The Effect of Corporate Governance Mechanisms on Firms’ Financial Performance: Evidence from Selected Commercial Banks in Ethiopia

Megbaru Tesfaw Molla


Corporate governance has become subject to the development agenda of most developed and developing countries economy, due to the fact that corporate governance structure of a firm has critical impact on its financial performance. Corporate governance mechanisms emerge to tackle agency problems in ensuring that shareholders’ funds are not expropriated or wasted on unprofitable activities. The results of most research studies reveal that, well governed firms have been noted to have higher firm performance than poor governed firms. However, there are different researchers who opposed this idea as they have found mixed results on the relationships between different variables of corporate governance and financial performance. Research studies on this issue in developing countries; especially in Ethiopia remained an ignored area from empirical research.
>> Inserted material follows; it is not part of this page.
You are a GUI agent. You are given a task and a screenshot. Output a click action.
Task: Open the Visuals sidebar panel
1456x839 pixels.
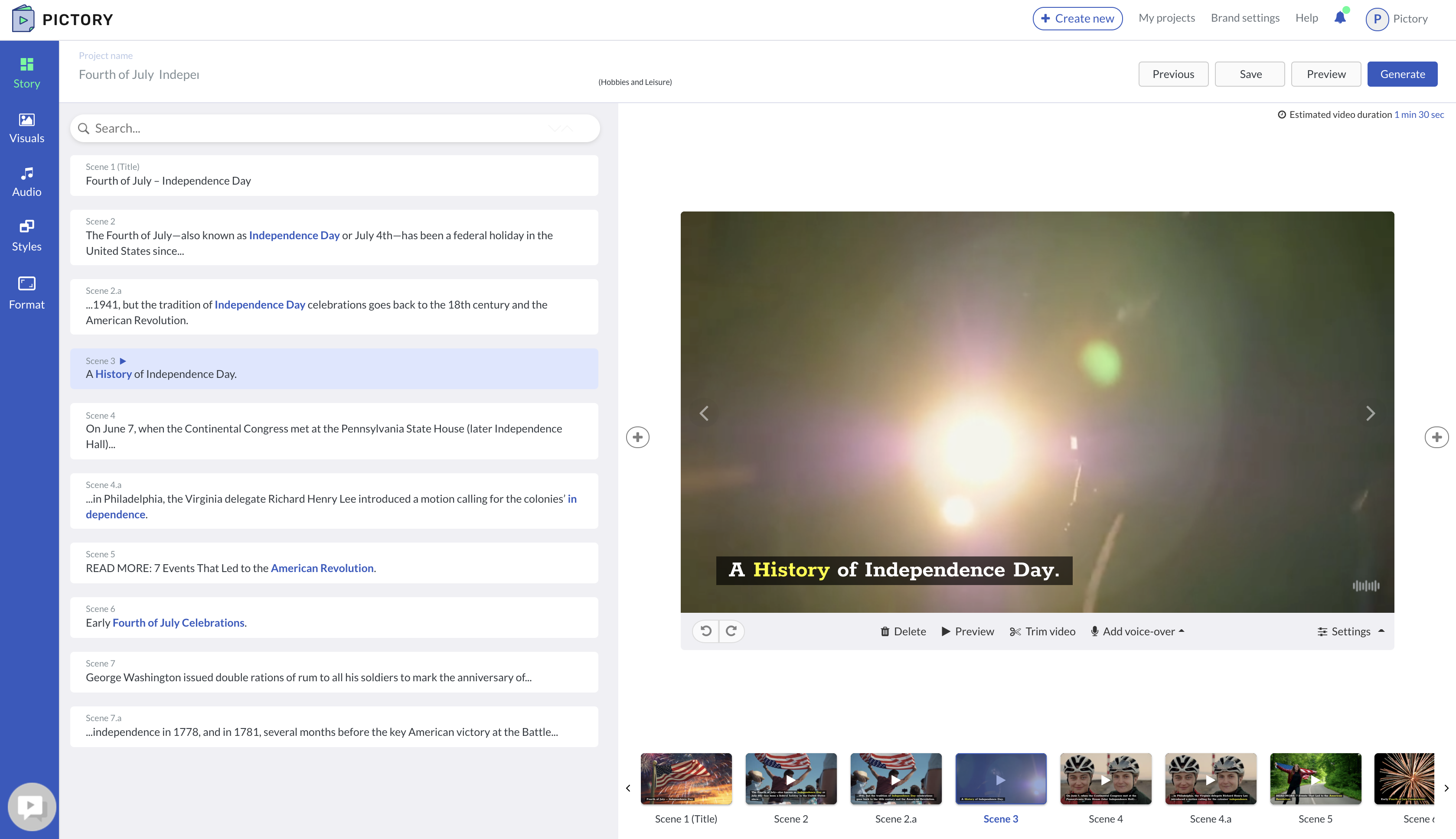point(26,128)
Thus, this study examined the effect of corporate governance mechanisms on firms’ financial performance on the selected commercial banks in Ethiopia by taking a sample of 6 commercial banks starting from the year 2003 up to 2009. This study used return on asset, return on equity and operating profit margin as dependent variables to measure financial performance of commercial banks and board size, board independence, frequency of board meetings, chief executive officer duality, audit committee and board ownership as independent variables to express quantitatively corporate governance mechanisms. In addition, firm size, financial leverage and firm growth rate were used as control variables, which are specific to commercial banks and general to the economy as a whole. The researcher used both correlation analysis and pooled panel data regression models of cross-sectional and time series data for analysis. The results provide evidence that board size is negatively and significantly related with all the three indicators of financial performance- return on asset return on equity and operating profit margin. Audit committee and financial performance indicators-return on asset and return on equity is negative and statistically significant, but it is not significant with operating profit margin. Board independence, chief executive officer duality and board ownership are positively and significantly related with all the three financial performance indicators. However, frequency of board meetings is not statistically significant with all the three financial performance indicators.

Keywords: Corporate Governance Mechanisms, Agency Problem, Firms’ Financial Performance and Commercial Banks.